Match on the string "each" in the entries below and return every matching line.

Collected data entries
********

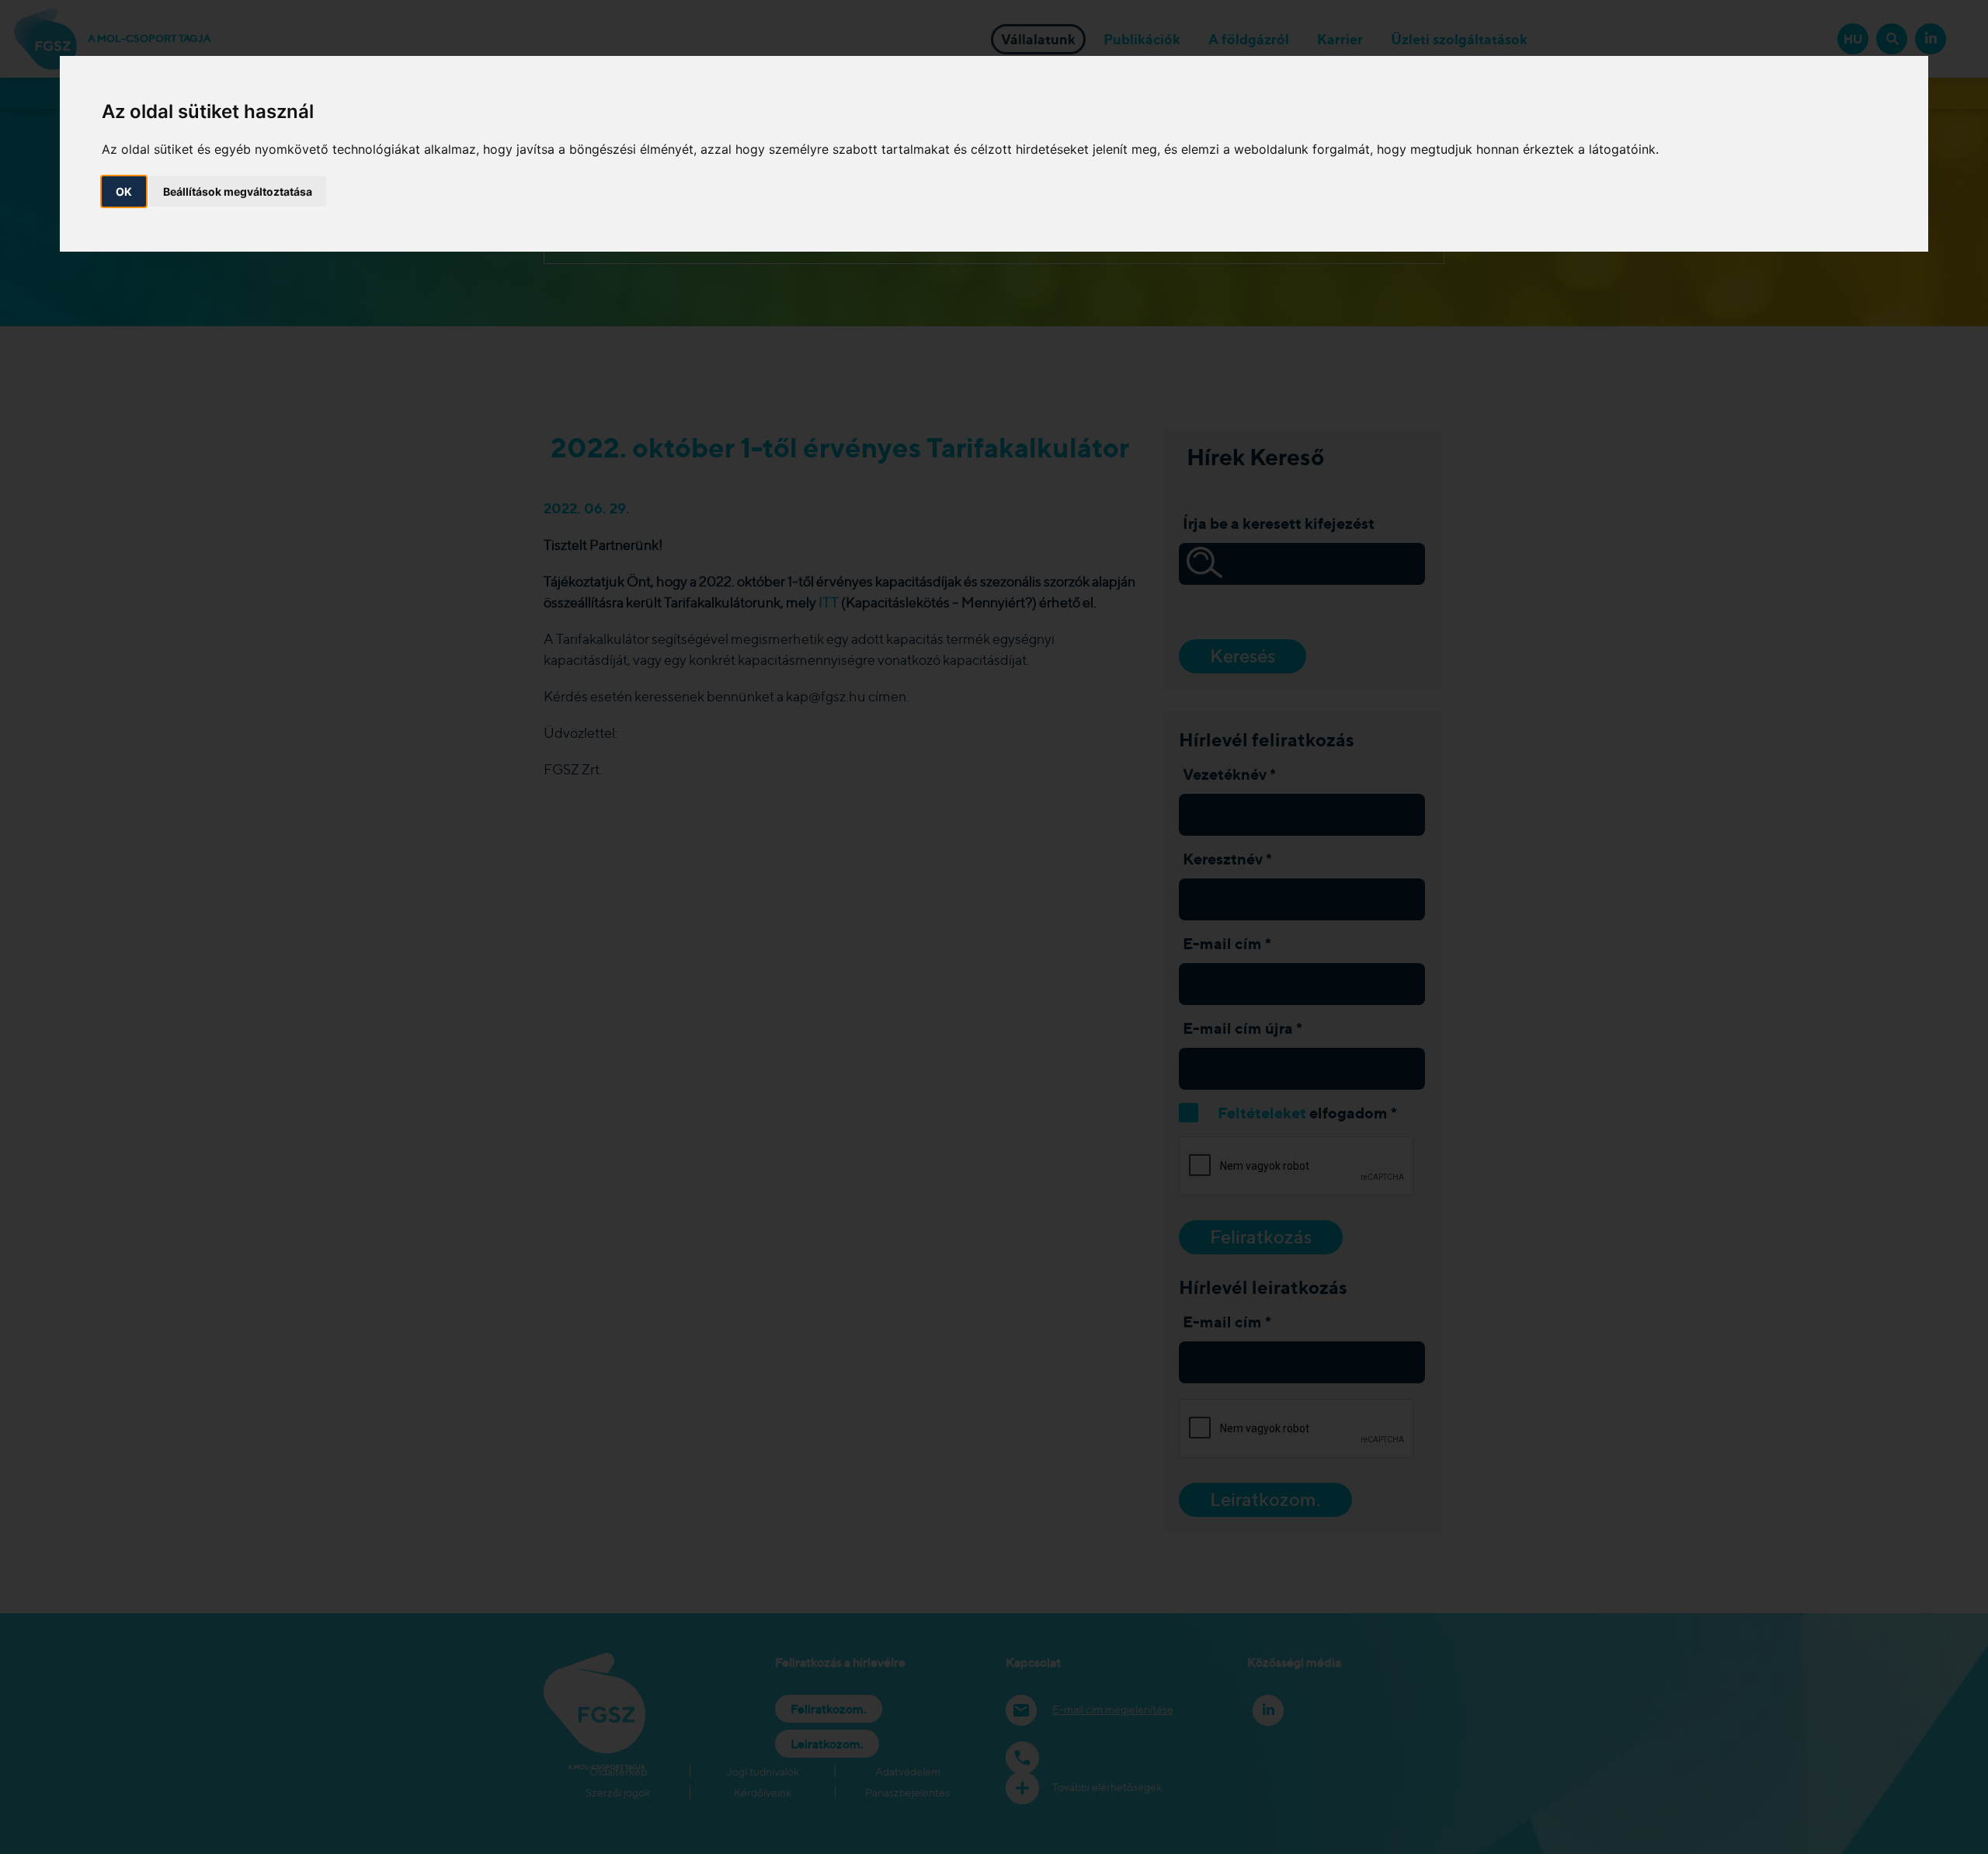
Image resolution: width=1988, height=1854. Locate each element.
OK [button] (124, 190)
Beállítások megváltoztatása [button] (237, 190)
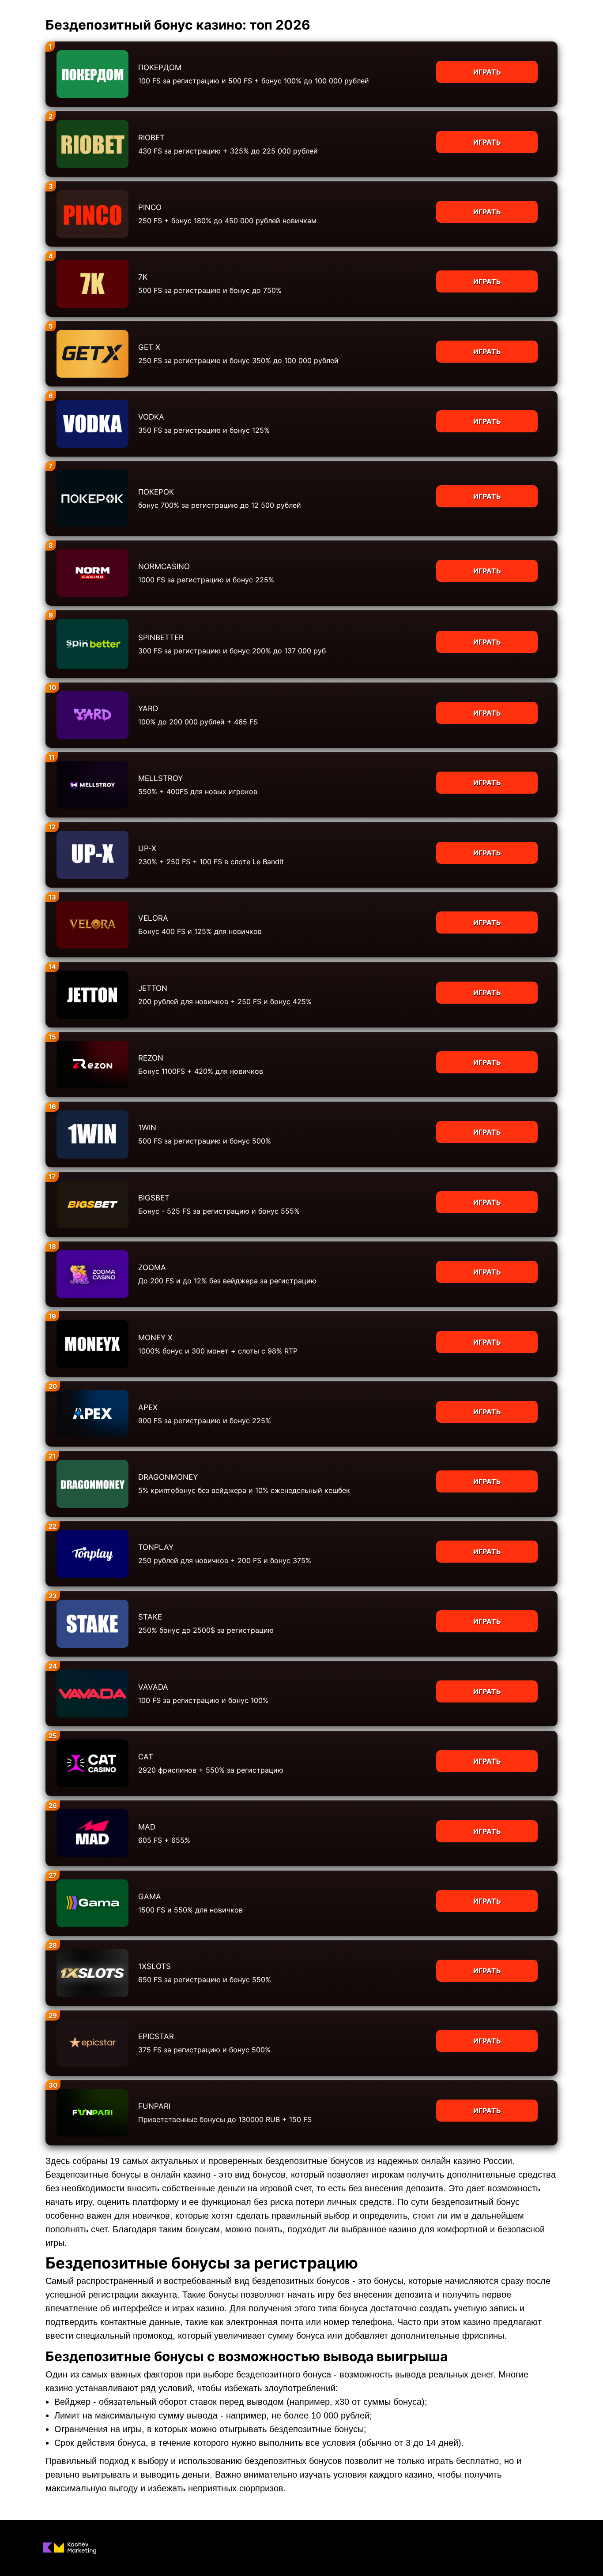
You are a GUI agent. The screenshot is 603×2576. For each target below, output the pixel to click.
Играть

********

Answer box:
Image resolution: width=1988, height=1854. Locate each element.
You are a GUI agent. The screenshot is 603×2576. For each target below, output the pixel to click.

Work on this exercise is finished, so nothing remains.